6 A titre subsidiaire, au cas où le contrat litigieux serait nul, elle entend engager la responsabilité délictuelle des parties appelantes sur la base des articles 1382 et suivants du code civil. Les parties appelantes demandent à la Cour de déclarer irrecevable, sinon non fondée, la demande basée sur les articles 1382 et suivants du code civil en raison du fait que A.) ne rapporte pas la preuve du moindre préjudice, ni matériel ni moral, dans son chef, en lien causal avec un fait imputable aux parties appelantes.

Appréciation Le contrat signé le 27 août 2014 stipule que: – le promoteur est en train de construire un immeuble résidentiel à (…) et 25% des travaux sont déjà réalisés, – la partie acquéreuse reconnaît avoir pris connaissance des plans, dont un exemplaire lui a été remis, ainsi que d’avoir reçu une note descriptive indiquant la nature et la qualité des matériaux et des éléments, – les lots vendus se composent d'un appartement (lot 041 B-B), d'un emplacement (lot 013) et d'une cave (lot 032) pour le prix total de 360.000 euros, dont un prix de 69.859 euros pour la quote-part du terrain, – l’acte de vente en état futur d’achèvement sera dressé par-devant le notaire Paul BETTINGEN dès obtention du cadastre vertical et d’autres documents et garanties nécessaires, – le prix de vente du terrain ainsi que celui afférent aux constructions déjà existantes sont payables intégralement lors de la signature de l’acte de vente notarié et le paiement des prix de constructions restant à réaliser sera échelonné suivant l'avancement des travaux en application de l'article 1601- 9 du code civil et selon les modalités indiquées dans l'acte de vente, qui spécifiera que toute somme non payée endéans les 10 jours de la demande du règlement sera productive d'intérêts au taux de 12 % l’an, – le contrat litigieux engage les parties jusqu’au 11 septembre 2014, mais le délai d’exécution sera défini ultérieurement, – le contrat est fait sous la condition suspensive à charge de la partie venderesse d’obtenir le permis de construire et à charge de la partie acquéreuse de se voir accorder, endéans les 15 jours de la signature du contrat, un prêt bancaire,

7 – en cas de refus du crédit sollicité, les parties sont libres de tout engagement, sans dédommagement et intérêts à l’encontre de la partie acquéreuse, – en cas de résolution du contrat par l’une ou l’autre des parties en dehors des cas énumérés dans le contrat, la partie qui entend résilier le compromis devra verser 10% du prix de vente du bien immobilier en cause à l’autre partie, – l’intermédiaire IMMO NAM est payé au titre d’une commission d’agence à hauteur de 3% + TVA sur le prix de vente lors de la signature de l’acte notarié de vente.
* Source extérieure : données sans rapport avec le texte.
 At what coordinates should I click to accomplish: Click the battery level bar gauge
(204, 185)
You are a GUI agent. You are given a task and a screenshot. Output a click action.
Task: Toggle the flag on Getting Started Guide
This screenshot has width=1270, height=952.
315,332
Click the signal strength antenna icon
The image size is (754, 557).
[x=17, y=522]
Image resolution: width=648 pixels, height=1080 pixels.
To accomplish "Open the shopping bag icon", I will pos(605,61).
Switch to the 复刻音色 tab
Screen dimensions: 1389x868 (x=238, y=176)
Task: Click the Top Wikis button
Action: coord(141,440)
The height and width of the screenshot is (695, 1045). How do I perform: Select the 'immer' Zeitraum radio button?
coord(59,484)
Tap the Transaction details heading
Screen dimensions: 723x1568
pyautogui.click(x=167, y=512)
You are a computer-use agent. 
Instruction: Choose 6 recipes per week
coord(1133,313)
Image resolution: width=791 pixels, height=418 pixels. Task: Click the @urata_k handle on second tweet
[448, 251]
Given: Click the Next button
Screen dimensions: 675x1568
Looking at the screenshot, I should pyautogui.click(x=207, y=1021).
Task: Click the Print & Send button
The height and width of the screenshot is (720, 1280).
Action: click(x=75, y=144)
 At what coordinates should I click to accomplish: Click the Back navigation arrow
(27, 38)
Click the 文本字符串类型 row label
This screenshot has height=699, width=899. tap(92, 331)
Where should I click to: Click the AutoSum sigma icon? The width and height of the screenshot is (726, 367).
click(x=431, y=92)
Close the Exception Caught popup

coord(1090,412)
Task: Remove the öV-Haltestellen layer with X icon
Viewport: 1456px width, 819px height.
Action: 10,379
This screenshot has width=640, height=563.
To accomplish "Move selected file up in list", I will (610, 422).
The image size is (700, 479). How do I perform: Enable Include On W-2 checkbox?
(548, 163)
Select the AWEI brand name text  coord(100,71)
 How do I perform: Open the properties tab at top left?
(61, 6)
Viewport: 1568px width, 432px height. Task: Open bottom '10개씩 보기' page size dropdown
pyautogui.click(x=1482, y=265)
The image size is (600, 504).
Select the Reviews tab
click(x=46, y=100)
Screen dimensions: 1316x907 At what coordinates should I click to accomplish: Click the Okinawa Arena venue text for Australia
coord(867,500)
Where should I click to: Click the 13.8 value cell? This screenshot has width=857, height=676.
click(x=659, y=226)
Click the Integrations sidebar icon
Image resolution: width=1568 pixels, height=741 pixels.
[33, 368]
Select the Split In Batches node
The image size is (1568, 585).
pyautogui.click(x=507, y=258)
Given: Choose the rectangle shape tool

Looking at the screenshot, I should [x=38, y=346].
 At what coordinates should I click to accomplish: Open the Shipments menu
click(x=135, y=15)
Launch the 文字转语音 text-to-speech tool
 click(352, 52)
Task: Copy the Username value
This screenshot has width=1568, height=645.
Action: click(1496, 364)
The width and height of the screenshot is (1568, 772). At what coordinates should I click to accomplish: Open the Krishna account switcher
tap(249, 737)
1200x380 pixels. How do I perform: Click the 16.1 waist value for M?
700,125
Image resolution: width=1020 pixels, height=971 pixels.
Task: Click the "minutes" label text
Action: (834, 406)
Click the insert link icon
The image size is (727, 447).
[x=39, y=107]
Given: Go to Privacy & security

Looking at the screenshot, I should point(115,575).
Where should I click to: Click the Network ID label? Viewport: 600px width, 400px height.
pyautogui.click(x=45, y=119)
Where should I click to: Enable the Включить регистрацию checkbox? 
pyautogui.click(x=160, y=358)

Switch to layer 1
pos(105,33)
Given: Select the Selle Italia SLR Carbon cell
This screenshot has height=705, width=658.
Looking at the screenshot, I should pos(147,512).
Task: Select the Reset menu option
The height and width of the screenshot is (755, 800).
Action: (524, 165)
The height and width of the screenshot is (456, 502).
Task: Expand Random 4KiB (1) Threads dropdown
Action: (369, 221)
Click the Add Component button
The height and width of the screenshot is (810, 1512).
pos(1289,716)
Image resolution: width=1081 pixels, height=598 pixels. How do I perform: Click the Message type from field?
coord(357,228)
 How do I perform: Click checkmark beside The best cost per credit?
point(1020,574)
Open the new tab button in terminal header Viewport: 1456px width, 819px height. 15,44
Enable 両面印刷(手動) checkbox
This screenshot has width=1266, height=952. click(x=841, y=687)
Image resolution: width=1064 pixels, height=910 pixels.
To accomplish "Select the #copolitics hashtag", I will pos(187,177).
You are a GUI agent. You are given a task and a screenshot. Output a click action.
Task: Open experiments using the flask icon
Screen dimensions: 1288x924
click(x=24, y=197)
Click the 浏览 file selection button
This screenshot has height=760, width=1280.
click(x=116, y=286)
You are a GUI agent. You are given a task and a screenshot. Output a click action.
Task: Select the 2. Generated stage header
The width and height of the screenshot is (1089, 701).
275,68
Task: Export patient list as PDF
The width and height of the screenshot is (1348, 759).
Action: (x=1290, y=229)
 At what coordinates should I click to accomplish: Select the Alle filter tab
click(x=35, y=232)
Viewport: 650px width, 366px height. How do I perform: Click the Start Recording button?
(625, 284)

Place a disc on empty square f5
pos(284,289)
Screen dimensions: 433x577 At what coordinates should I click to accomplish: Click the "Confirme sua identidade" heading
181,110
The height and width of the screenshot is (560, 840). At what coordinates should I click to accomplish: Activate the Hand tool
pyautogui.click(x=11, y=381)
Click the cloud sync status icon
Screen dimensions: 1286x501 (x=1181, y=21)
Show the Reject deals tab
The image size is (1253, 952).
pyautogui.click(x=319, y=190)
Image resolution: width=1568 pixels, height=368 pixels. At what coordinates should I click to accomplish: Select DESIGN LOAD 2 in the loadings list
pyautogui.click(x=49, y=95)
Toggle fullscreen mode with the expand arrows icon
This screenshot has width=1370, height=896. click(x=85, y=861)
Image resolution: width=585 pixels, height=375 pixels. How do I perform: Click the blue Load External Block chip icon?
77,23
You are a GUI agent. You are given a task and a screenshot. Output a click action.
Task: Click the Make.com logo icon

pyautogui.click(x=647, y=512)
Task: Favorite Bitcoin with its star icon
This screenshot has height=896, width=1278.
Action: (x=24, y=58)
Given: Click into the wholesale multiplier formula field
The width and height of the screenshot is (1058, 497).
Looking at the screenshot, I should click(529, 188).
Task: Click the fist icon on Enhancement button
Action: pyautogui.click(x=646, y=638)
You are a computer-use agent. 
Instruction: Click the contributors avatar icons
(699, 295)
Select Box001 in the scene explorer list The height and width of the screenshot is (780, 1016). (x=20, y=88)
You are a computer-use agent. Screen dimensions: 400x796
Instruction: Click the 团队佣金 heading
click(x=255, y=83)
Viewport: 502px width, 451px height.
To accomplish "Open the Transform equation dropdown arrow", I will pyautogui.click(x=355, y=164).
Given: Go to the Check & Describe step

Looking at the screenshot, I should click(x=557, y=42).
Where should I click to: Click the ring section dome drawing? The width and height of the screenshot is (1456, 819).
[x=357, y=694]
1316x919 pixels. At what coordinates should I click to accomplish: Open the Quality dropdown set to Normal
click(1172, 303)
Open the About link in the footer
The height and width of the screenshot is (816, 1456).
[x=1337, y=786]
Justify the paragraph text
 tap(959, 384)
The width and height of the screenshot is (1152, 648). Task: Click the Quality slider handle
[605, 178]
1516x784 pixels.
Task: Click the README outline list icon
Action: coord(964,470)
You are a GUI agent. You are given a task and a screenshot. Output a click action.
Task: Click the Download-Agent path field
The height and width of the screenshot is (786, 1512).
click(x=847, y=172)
C’est à bon droit que les juges de première instance ont qualifié ce contrat de contrat de réservation au sens de l’article 1601-13 du code civil. En première instance, les sociétés KOZA PROMOTION et IMMO NAM avaient soulevé la nullité du contrat de réservation pour inobservation des dispositions de l’article 1601-13 du code civil et pour absence de dépôt de garantie. Tout en critiquant dans l’acte d’appel le rejet des moyens de nullité qu’elles avaient soulevés, les appelantes n’ont développé aucun moyen permettant à la Cour d’examiner en quoi les premiers juges auraient mal jugé ce volet de l’affaire. Or, conformément à l’article 586 du NCPC, les conclusions d’appel doivent formuler expressément les prétentions de la partie et les moyens sur lesquels chacune des prétentions est fondée. Faute par les sociétés KOZA PROMOTION et IMMO NAM de développer leurs prétentions et moyens, la Cour confirme la décision entreprise en ce qu’elle a rejeté les moyens de nullité soulevés par les sociétés KOZA PROMOTION et IMMO NAM par adoption des motifs des premiers juges qui ont correctement apprécié ce volet de l’affaire au vu des éléments dont ils disposaient. Les appelantes soutiennent en instance d’appel principalement que le contrat ne s’est pas valablement formé faute d’accord réciproque sur la chose et sur le prix, subsidiairement qu’il est nul pour être sans objet, respectivement avoir porté sur un objet impossible, plus subsidiairement elles concluent à la nullité du contrat pour cause d’erreur. L’intimée fait valoir que l’argumentation et les prétentions des parties appelantes contreviennent au principe de cohérence. Le principe qui interdit de se contredire soi-même au détriment de ses adversaires, est connu sous le nom d’estoppel.

8 Il entraîne une fin de non-recevoir opposable à toute demande qui l’enfreint.

En 2011, la Cour de cassation française a reconnu l'existence du "principe selon lequel nul ne peut se contredire au détriment d'autrui" (Cass. com., 20 sept. 2011, n° 10-22.888 : JurisData n° 2011-019424). Cet arrêt fut rendu à propos d'une question procédurale, mais sa formulation manifeste la volonté de la Cour de cassation de lui donner une portée générale et de le considérer en principe normatif. (cf. JurisClasseur civil, App. Art. 1131 à 1133, nos 80 – 82).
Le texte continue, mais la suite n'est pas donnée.